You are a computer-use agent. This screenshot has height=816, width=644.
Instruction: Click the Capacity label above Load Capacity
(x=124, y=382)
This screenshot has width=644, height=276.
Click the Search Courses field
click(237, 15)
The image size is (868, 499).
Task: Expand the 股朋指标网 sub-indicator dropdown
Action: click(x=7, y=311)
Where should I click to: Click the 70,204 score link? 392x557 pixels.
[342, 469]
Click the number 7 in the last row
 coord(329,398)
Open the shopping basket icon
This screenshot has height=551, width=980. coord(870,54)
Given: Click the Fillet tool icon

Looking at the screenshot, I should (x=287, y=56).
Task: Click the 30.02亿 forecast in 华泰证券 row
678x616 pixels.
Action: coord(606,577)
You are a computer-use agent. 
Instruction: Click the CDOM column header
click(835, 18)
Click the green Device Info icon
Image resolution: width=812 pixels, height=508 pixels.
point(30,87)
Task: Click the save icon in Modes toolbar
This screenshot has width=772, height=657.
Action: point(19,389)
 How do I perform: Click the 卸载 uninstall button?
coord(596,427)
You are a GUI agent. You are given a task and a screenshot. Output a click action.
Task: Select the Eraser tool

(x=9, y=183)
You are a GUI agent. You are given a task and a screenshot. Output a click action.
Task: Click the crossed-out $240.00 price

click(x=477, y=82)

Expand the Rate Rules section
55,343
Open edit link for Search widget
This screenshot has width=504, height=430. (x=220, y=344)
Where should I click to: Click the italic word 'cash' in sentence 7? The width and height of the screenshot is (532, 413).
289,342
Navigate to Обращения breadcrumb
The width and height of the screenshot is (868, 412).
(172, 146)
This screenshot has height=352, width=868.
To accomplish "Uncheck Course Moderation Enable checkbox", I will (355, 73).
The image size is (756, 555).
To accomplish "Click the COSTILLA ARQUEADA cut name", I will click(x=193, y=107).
# # # # #
Work to complete: Exactly as they stand, set down the lines from the top of the data through the line with "This screenshot has width=644, height=276.".

Problem solution:
You are a computer-use agent. This screenshot has height=816, width=644.
Instruction: Click the Capacity label above Load Capacity
(x=124, y=382)
This screenshot has width=644, height=276.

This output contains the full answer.